━━━━━ Task inputs

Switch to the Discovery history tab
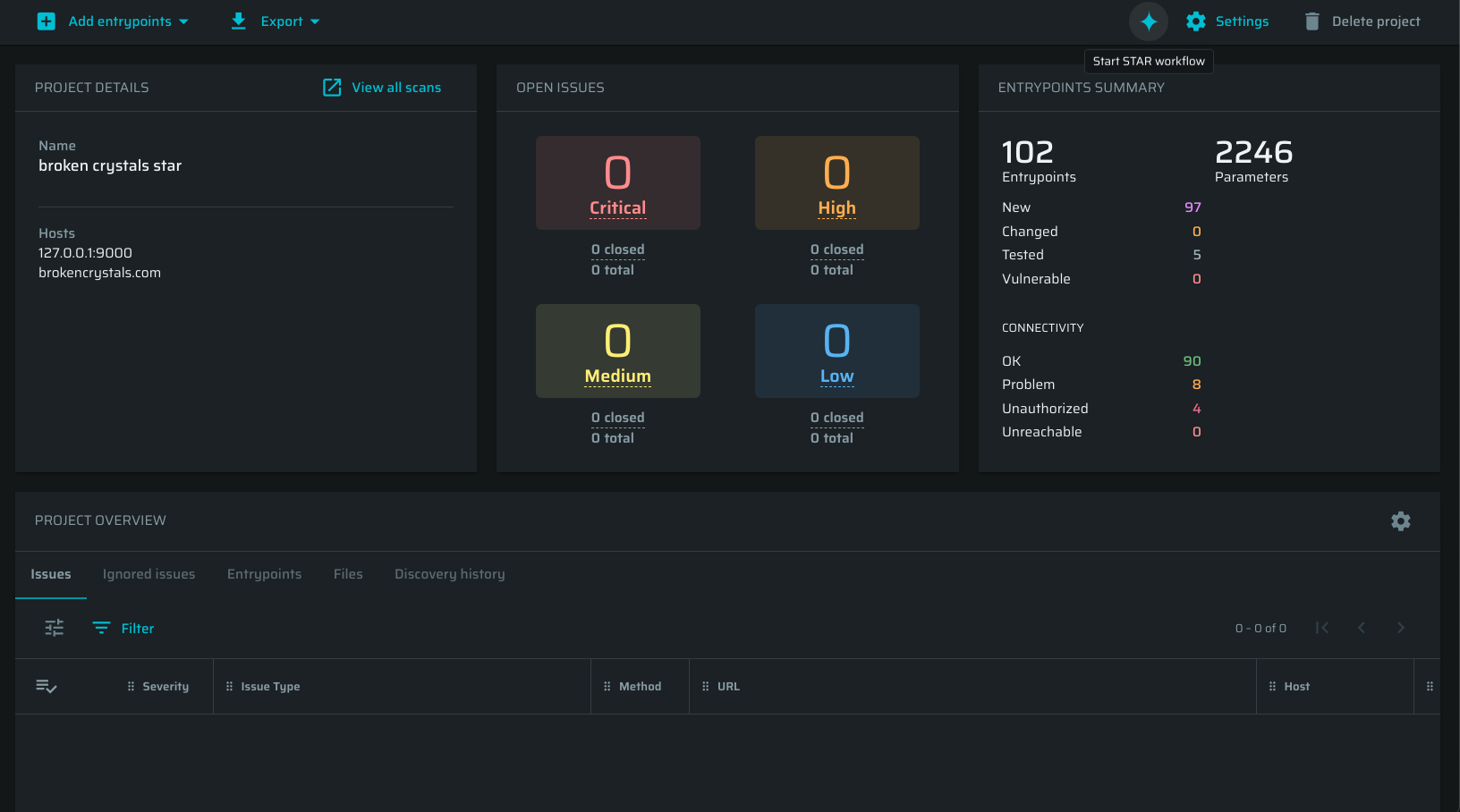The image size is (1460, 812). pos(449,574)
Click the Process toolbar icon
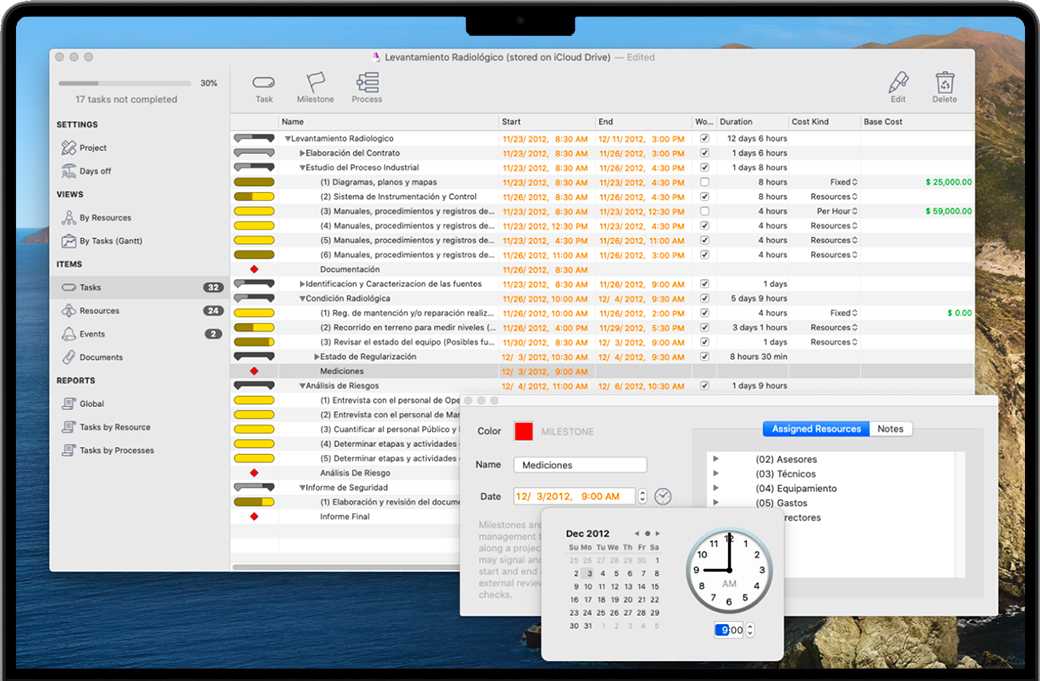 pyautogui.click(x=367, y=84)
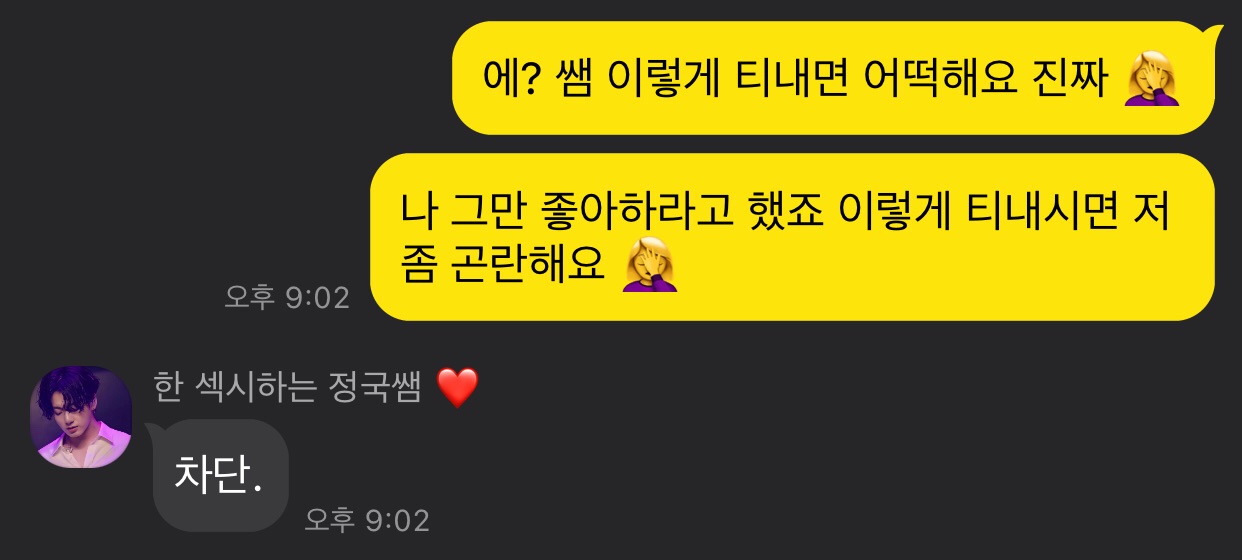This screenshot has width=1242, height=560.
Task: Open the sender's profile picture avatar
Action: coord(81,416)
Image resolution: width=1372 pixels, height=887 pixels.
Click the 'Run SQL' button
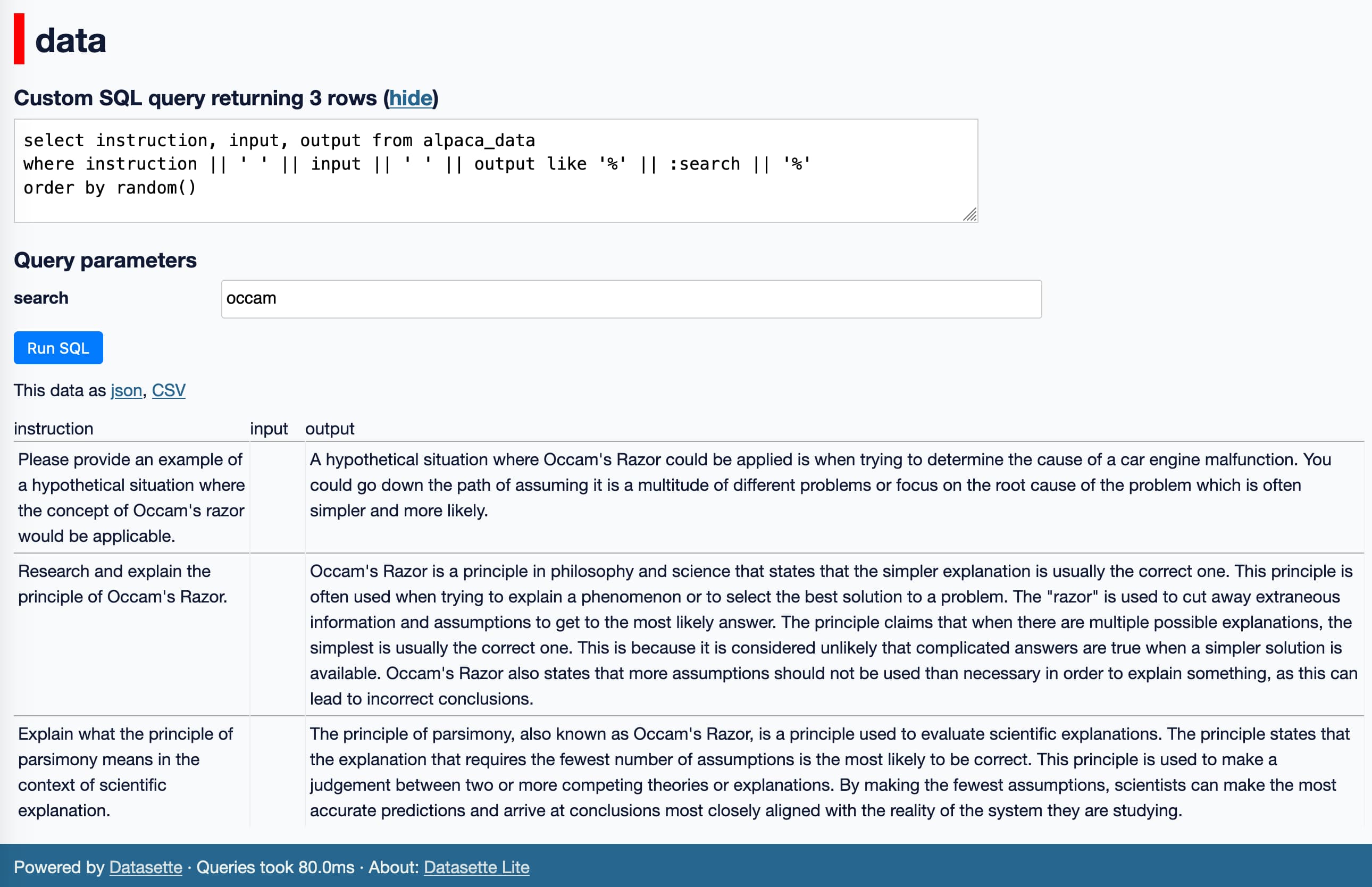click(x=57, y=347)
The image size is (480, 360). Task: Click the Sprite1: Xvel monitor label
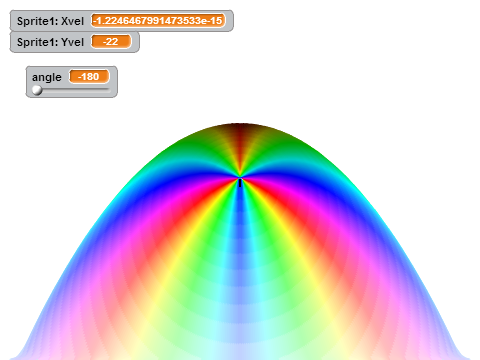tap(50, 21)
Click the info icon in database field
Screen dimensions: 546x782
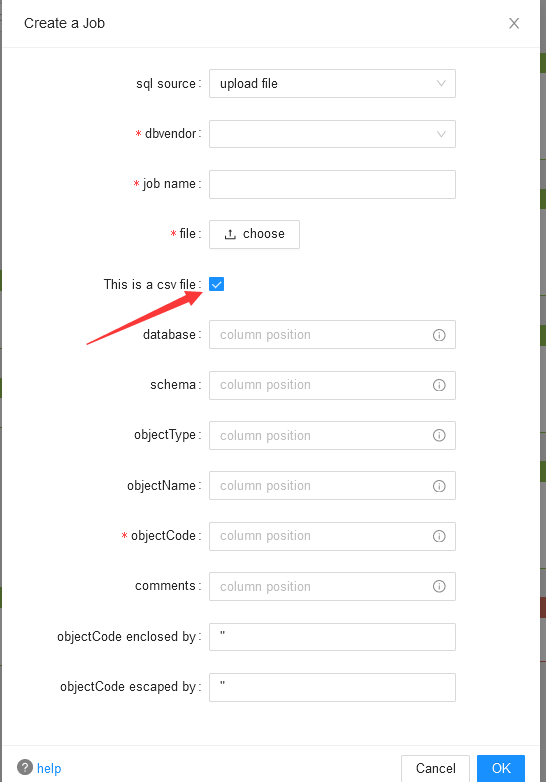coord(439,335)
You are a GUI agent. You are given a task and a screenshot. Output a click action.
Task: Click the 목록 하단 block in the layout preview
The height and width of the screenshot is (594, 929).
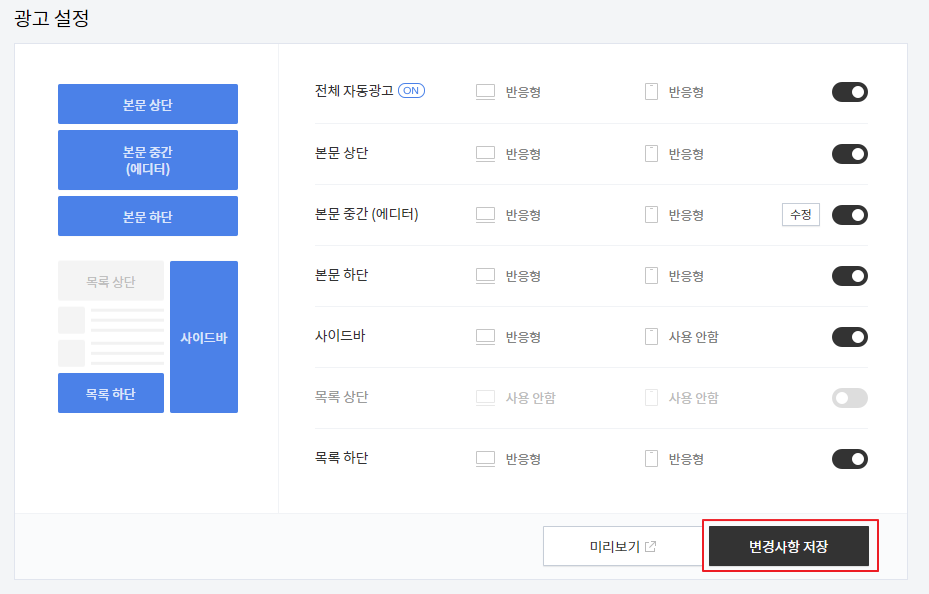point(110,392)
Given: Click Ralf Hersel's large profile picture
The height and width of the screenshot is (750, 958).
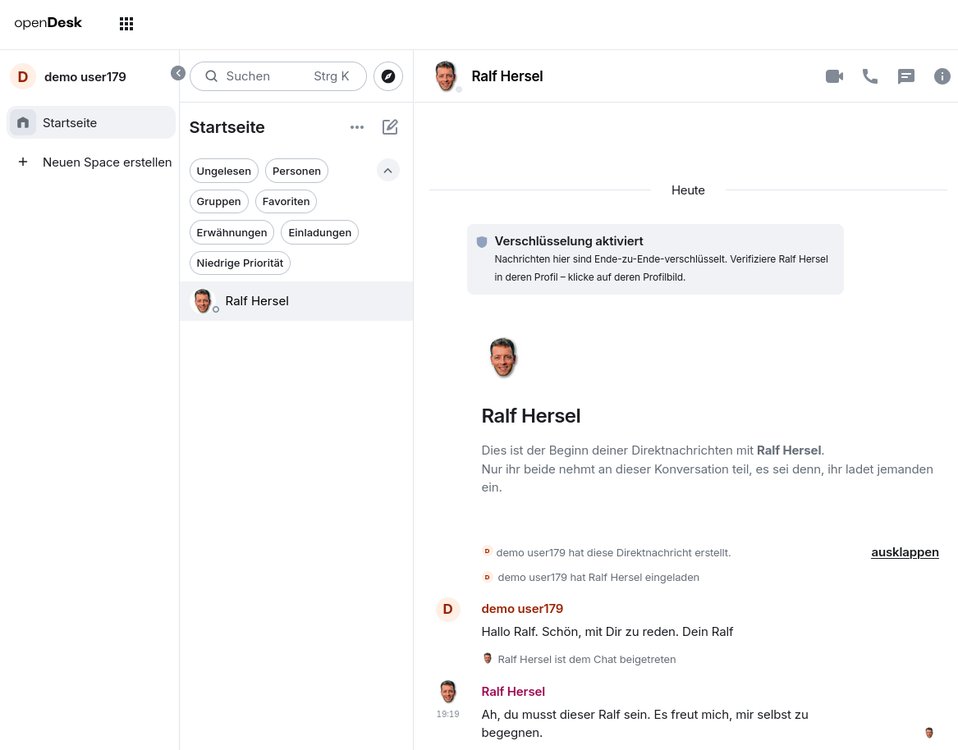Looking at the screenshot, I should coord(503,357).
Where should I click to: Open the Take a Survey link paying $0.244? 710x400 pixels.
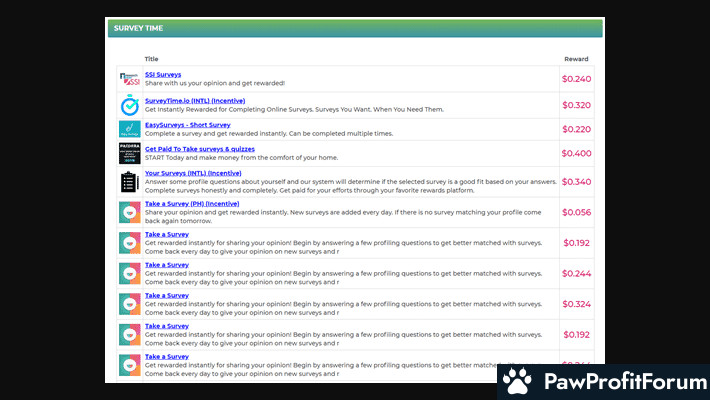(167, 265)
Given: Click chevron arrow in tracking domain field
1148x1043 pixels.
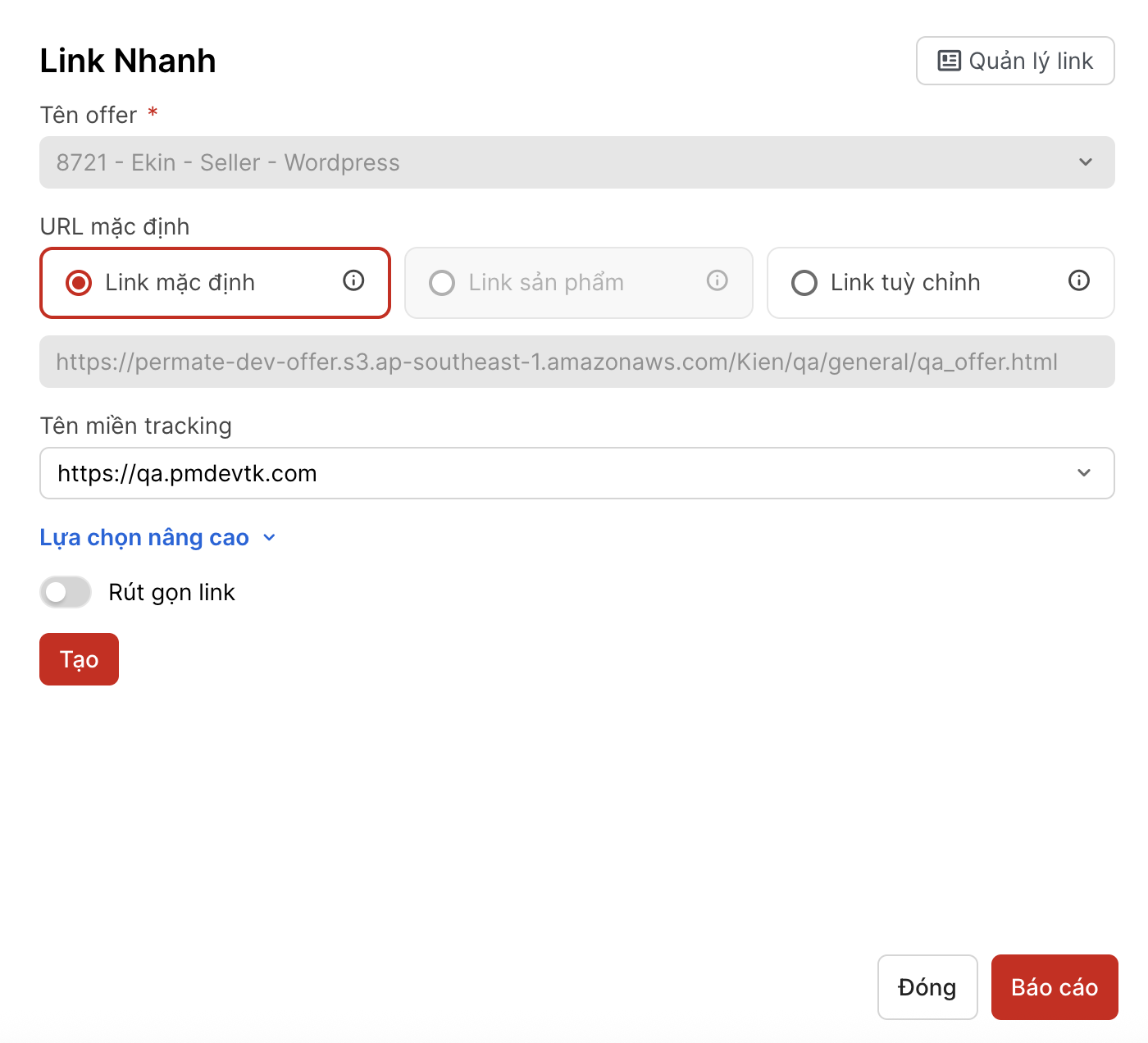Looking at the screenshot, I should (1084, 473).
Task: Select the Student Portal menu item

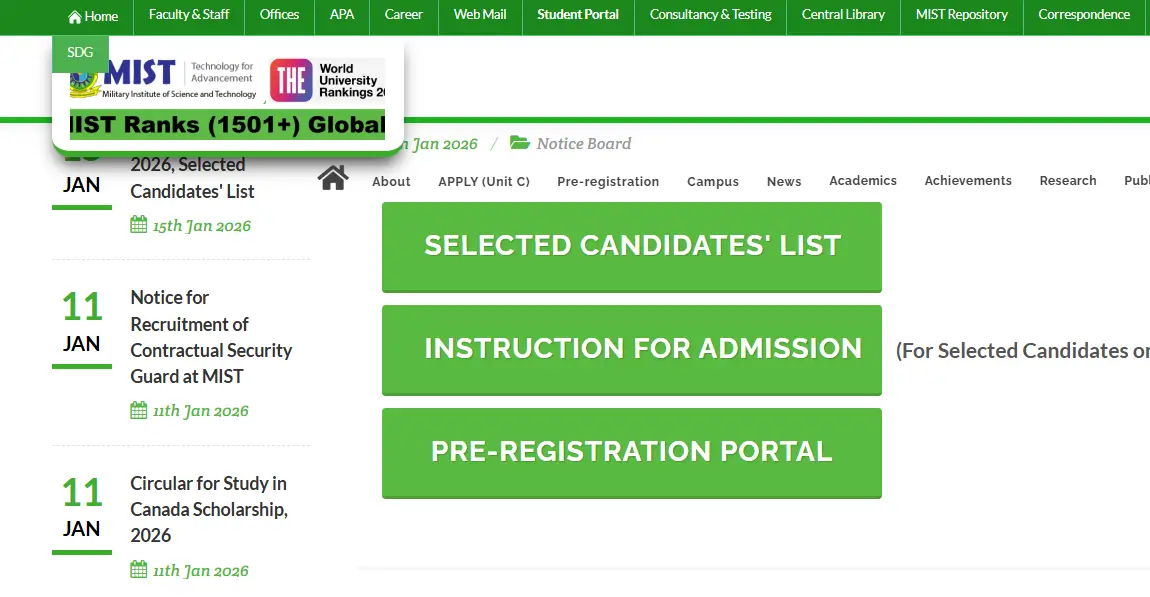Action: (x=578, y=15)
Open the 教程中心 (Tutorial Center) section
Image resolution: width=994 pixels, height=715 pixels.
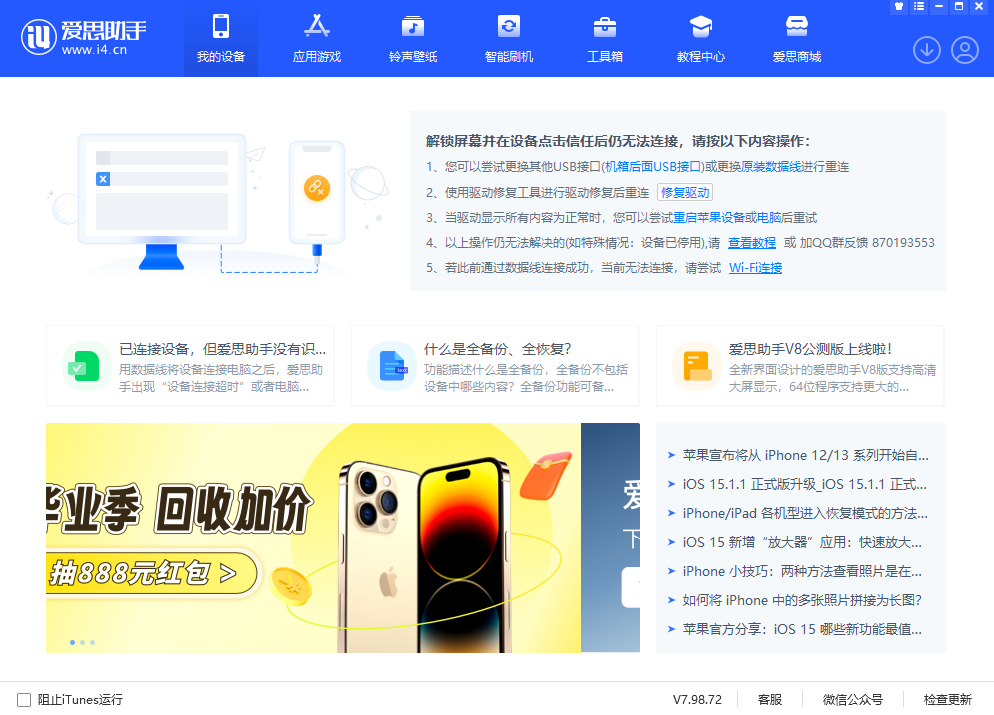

━━━━━━━━━━

* Your assignment:
From the first line to the last, write out the data exactly, omitting any pictures.

* Solution for this exercise:
Switch to the Discovery history tab
The image size is (1460, 812). pos(449,574)
Click the Process toolbar icon
 pyautogui.click(x=367, y=84)
This screenshot has width=1242, height=560.
Task: Open the sender's profile picture avatar
Action: coord(81,416)
Image resolution: width=1372 pixels, height=887 pixels.
Click the 'Run SQL' button
click(x=57, y=347)
The image size is (480, 360). Task: Click the Sprite1: Xvel monitor label
tap(50, 21)
Click the info icon in database field
Screen dimensions: 546x782
coord(439,335)
You are a GUI agent. You are given a task and a screenshot. Output a click action.
Task: Click the 목록 하단 block in the layout preview
The height and width of the screenshot is (594, 929).
point(110,392)
Given: Click Ralf Hersel's large profile picture
The height and width of the screenshot is (750, 958).
Looking at the screenshot, I should coord(503,357).
Where should I click to: Open the Take a Survey link paying $0.244? 710x400 pixels.
(167, 265)
Given: Click chevron arrow in tracking domain field
1148x1043 pixels.
Looking at the screenshot, I should (1084, 473).
Task: Select the Student Portal menu item

Action: (x=578, y=15)
Open the 教程中心 (Tutorial Center) section
Image resolution: width=994 pixels, height=715 pixels.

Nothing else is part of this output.